WHAT THIS TASK INVOLVES |
Copy the material below word for word, from the line containing "Given: Click Johnrys' frog knight avatar" through the end of the material, and leave the pictures out of your copy.
◇ ◇ ◇ ◇
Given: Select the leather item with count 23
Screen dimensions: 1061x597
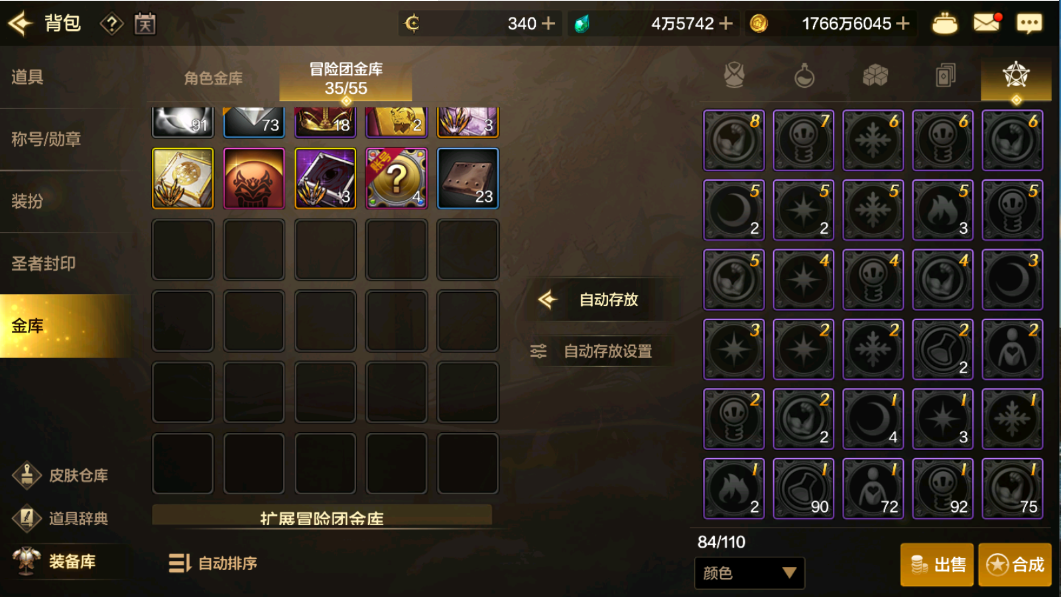Looking at the screenshot, I should click(x=468, y=178).
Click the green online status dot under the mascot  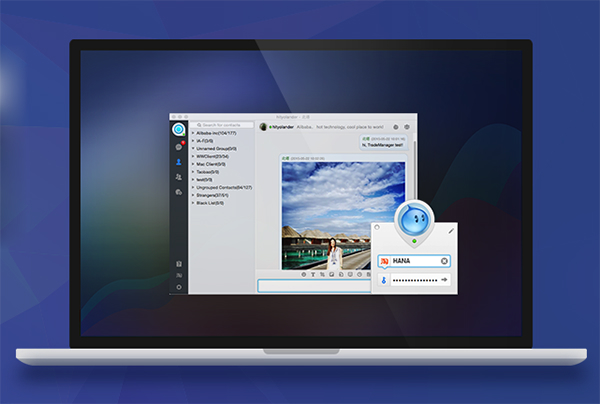(413, 241)
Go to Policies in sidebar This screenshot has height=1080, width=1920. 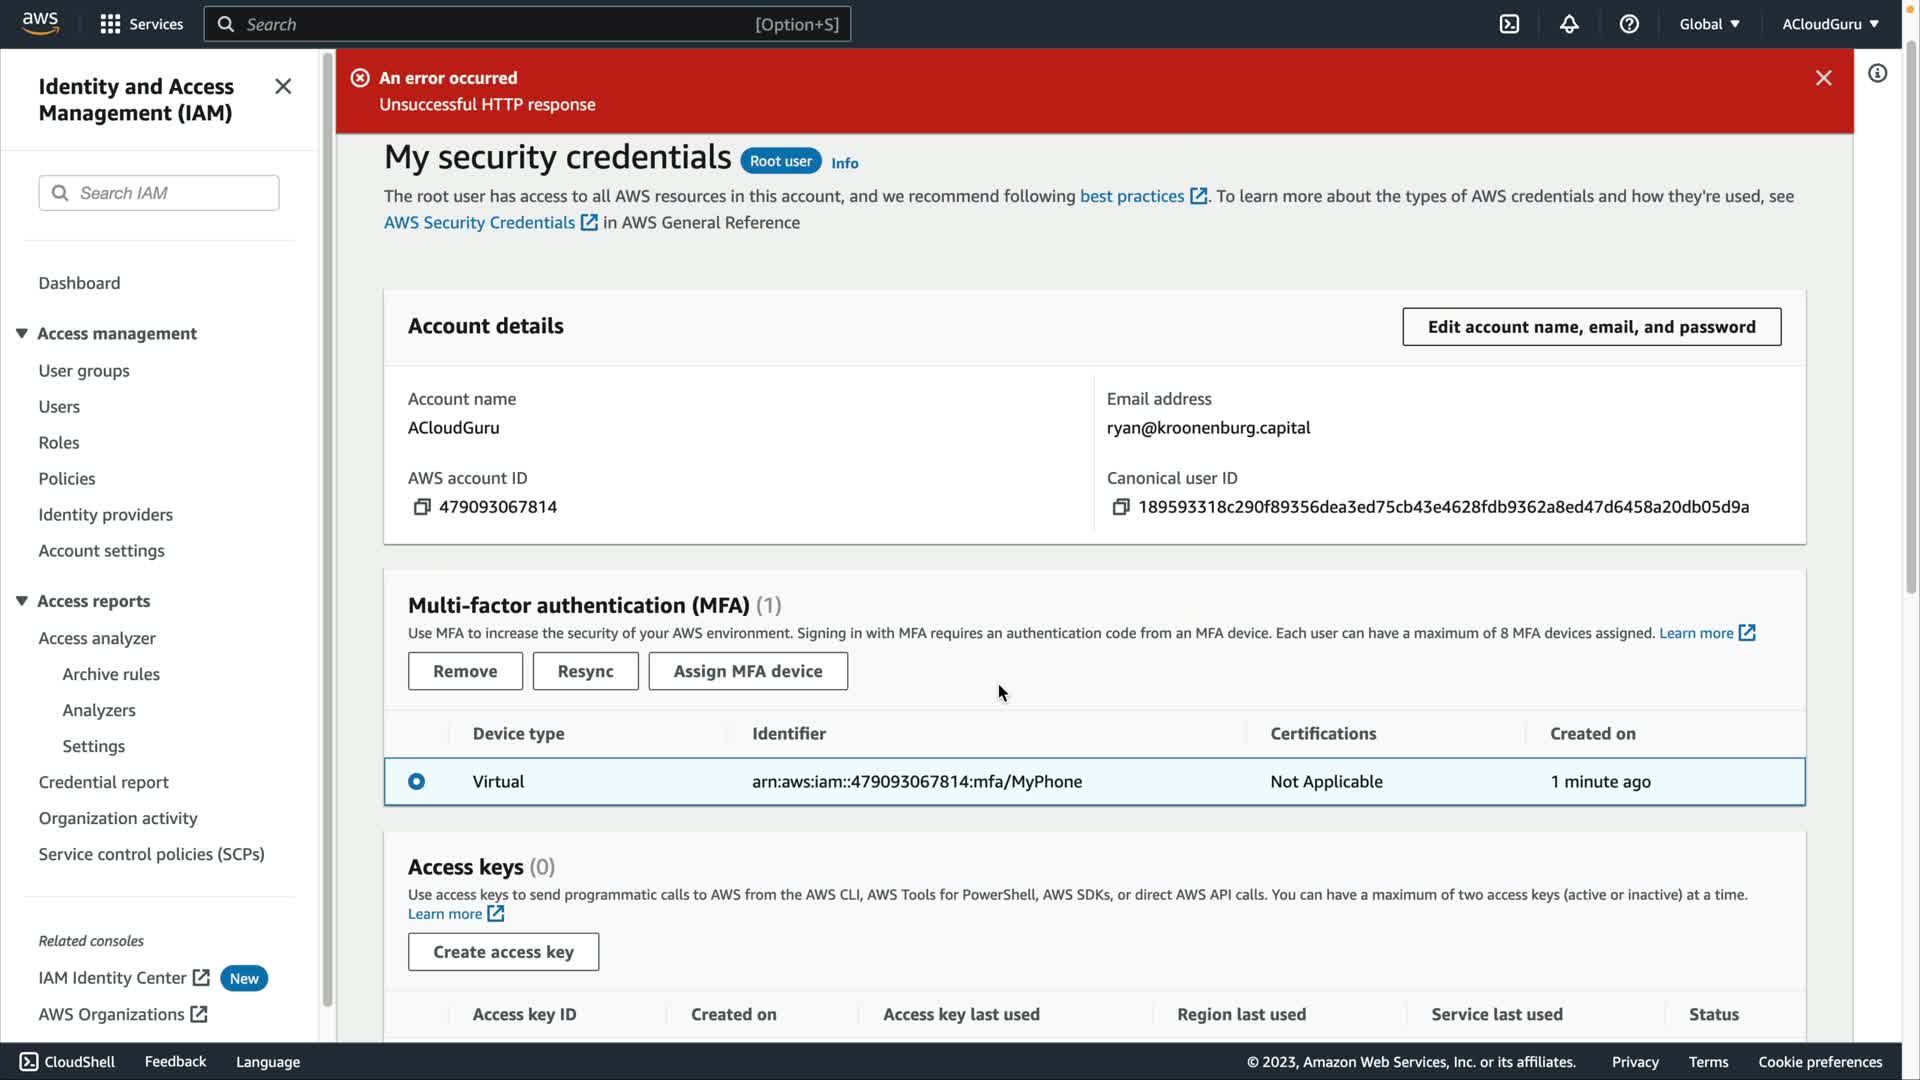pyautogui.click(x=67, y=479)
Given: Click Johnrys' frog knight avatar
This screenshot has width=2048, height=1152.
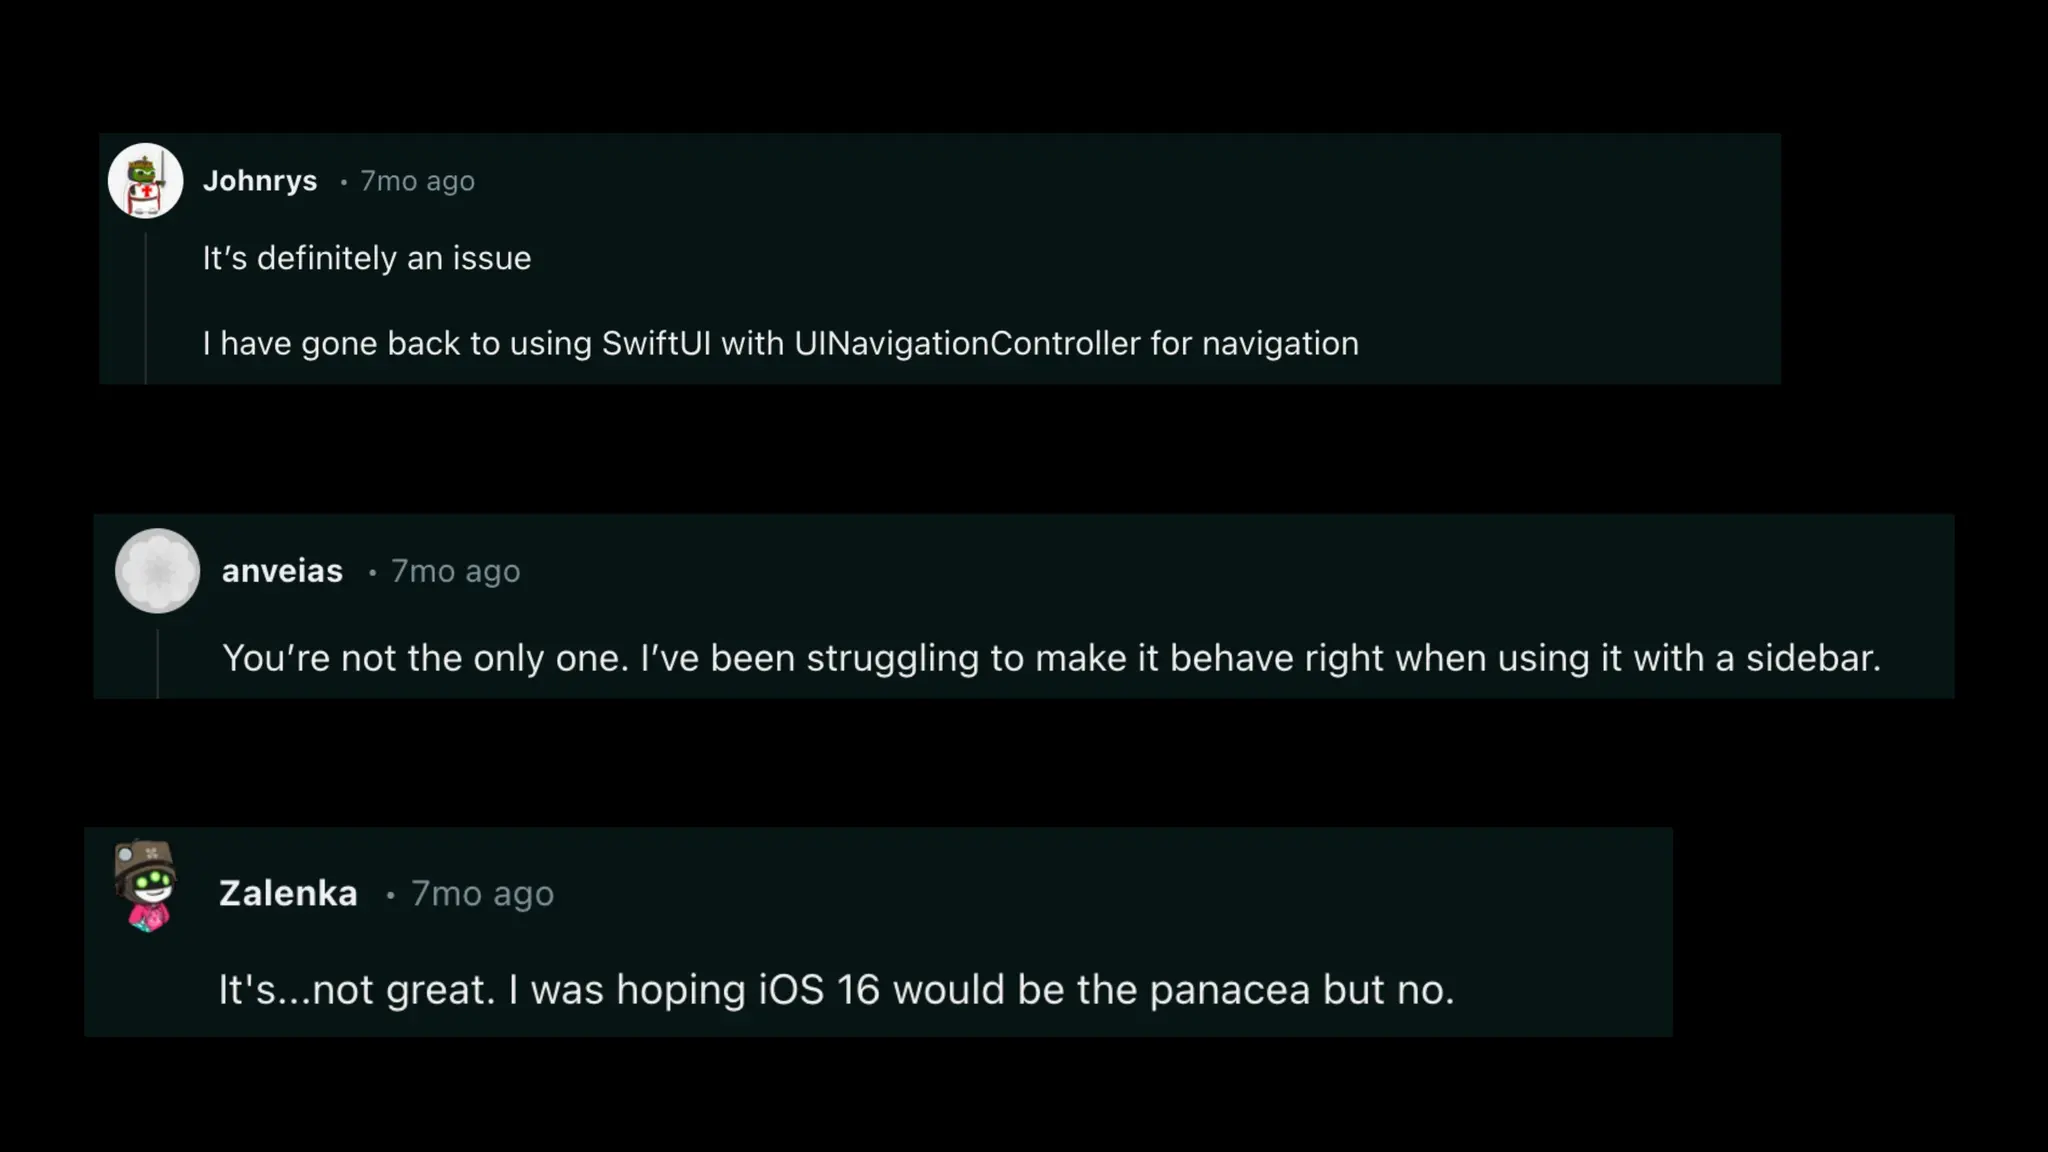Looking at the screenshot, I should pos(145,181).
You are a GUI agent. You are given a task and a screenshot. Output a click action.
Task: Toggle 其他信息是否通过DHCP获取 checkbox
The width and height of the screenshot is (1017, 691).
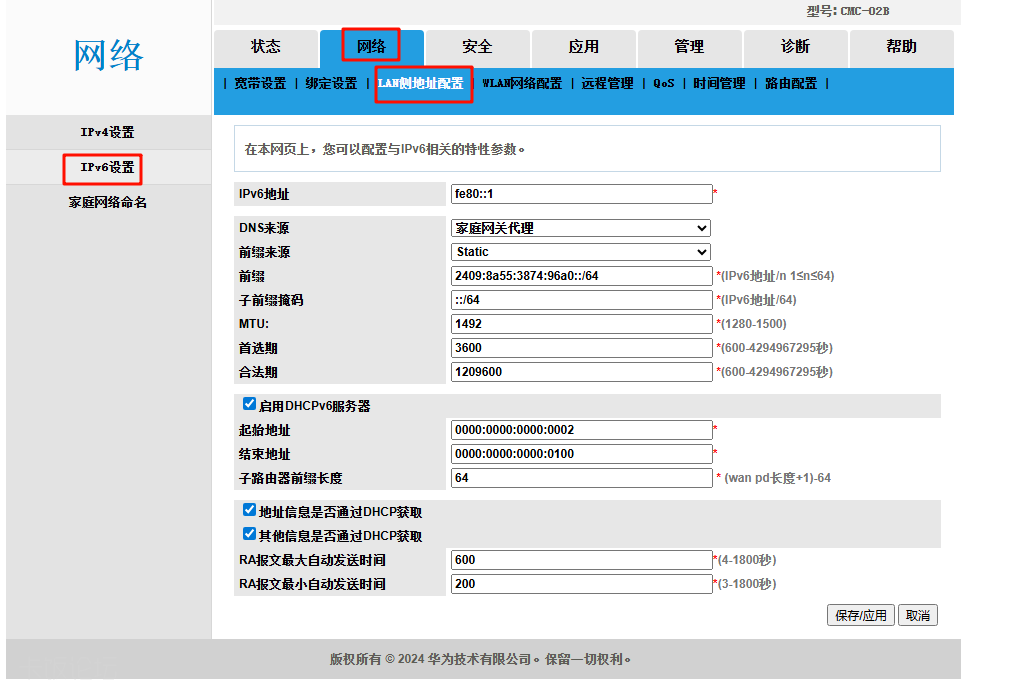click(250, 534)
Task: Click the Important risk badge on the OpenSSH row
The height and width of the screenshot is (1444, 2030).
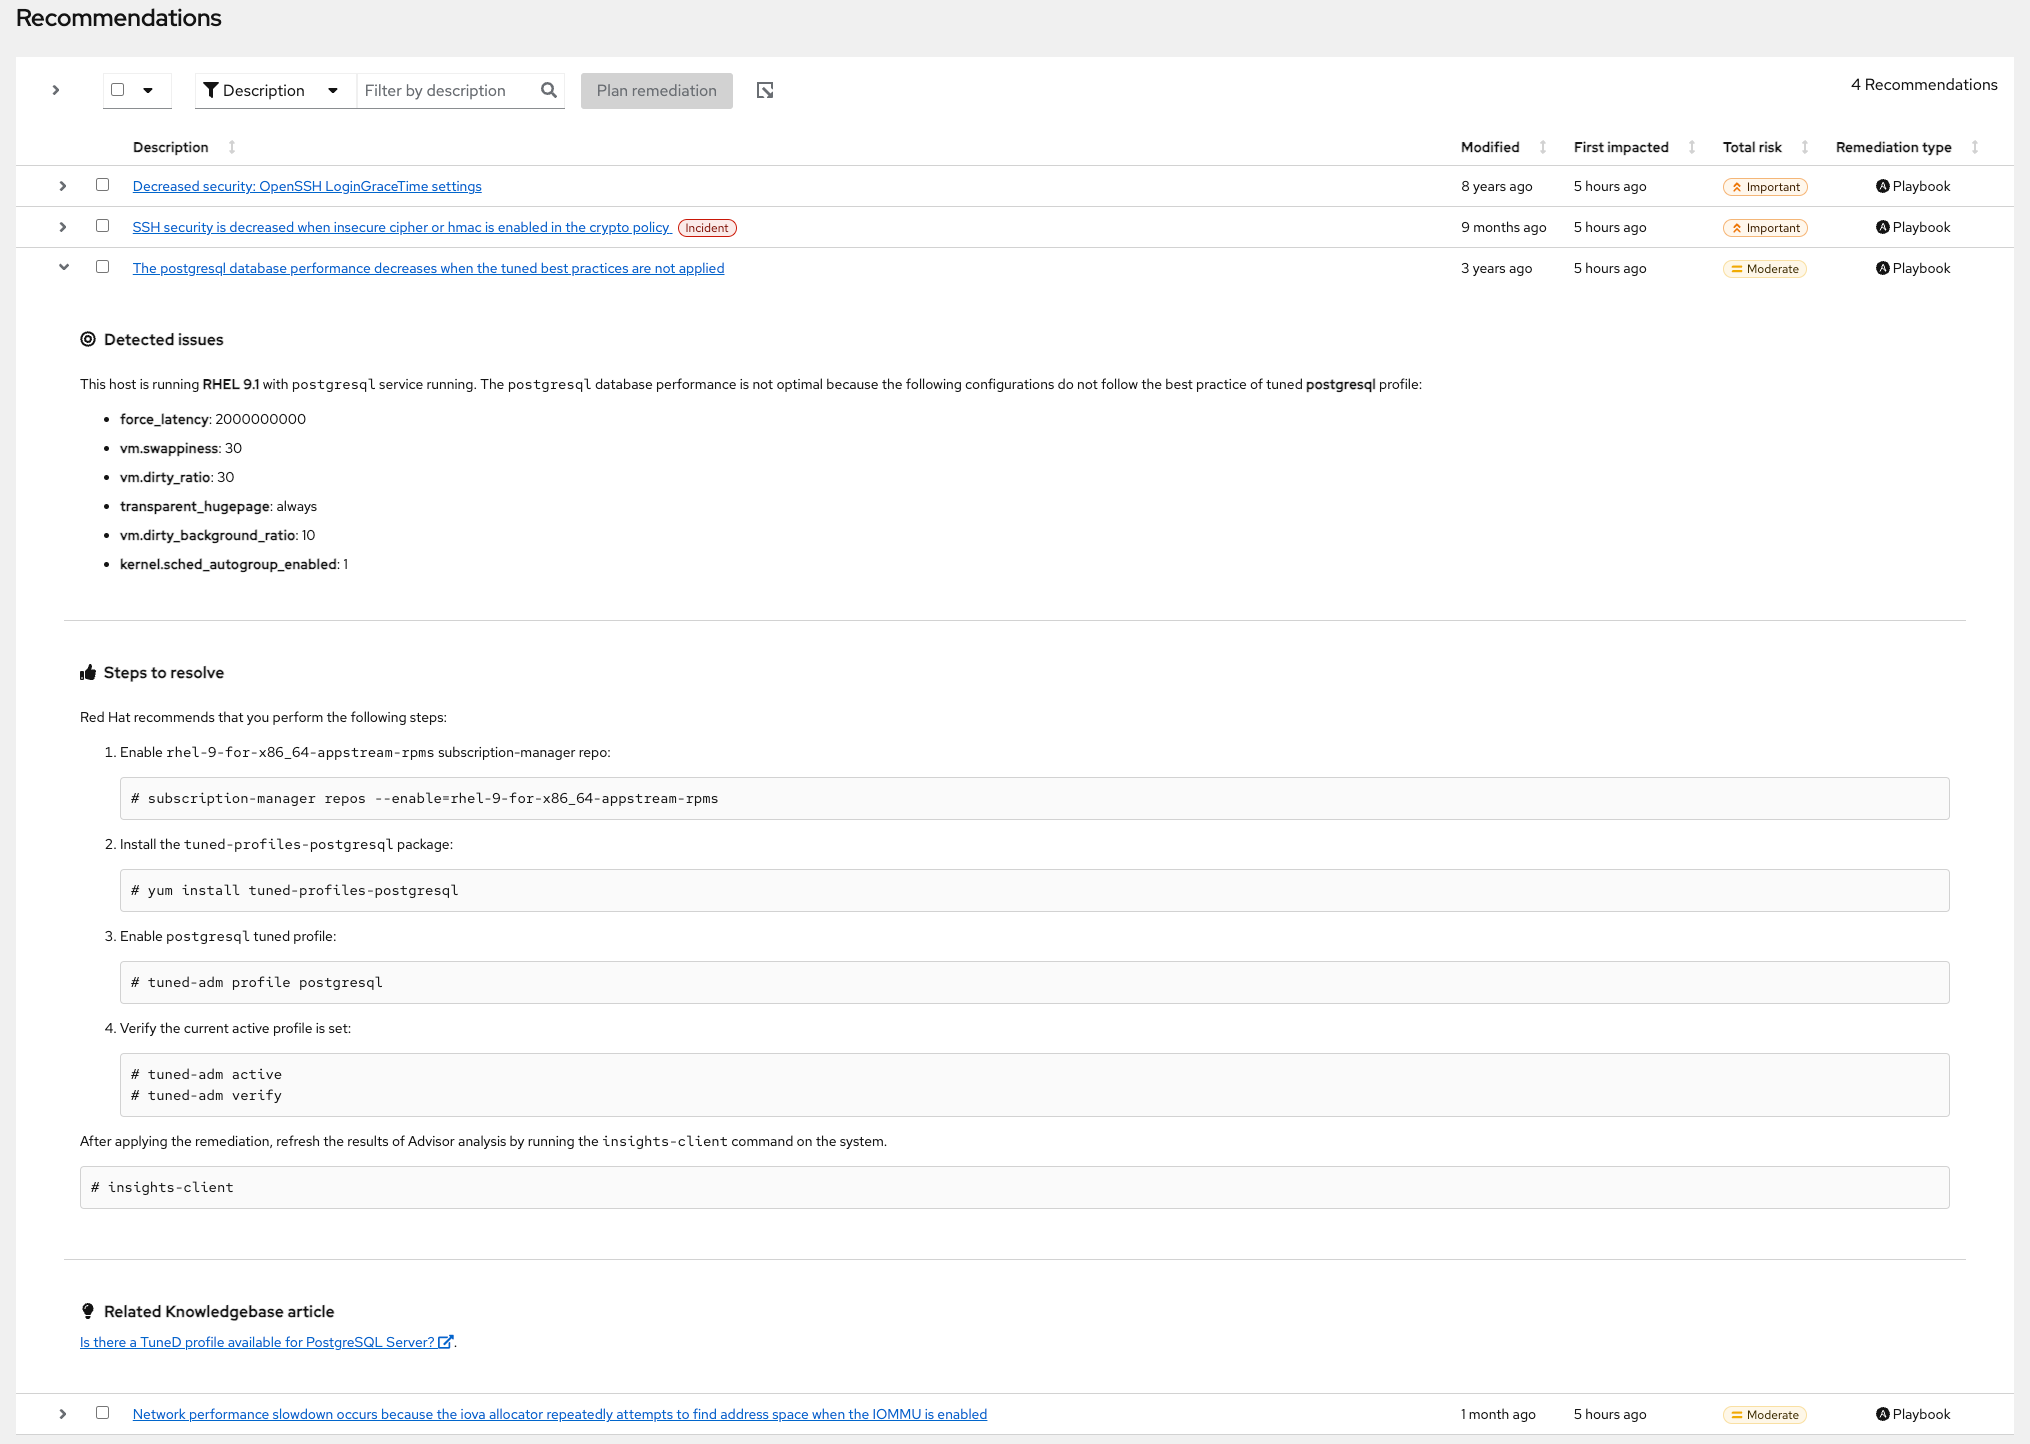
◇ ◇ ◇ ◇
RESPONSE TO THIS TASK |
Given: Click Johnrys' frog knight avatar
This screenshot has width=2048, height=1152.
Looking at the screenshot, I should pos(145,181).
You are a GUI agent. You are given a task and a screenshot. Output a click action.
Task: Toggle 其他信息是否通过DHCP获取 checkbox
The width and height of the screenshot is (1017, 691).
click(250, 534)
Task: Click the Important risk badge on the OpenSSH row
The height and width of the screenshot is (1444, 2030).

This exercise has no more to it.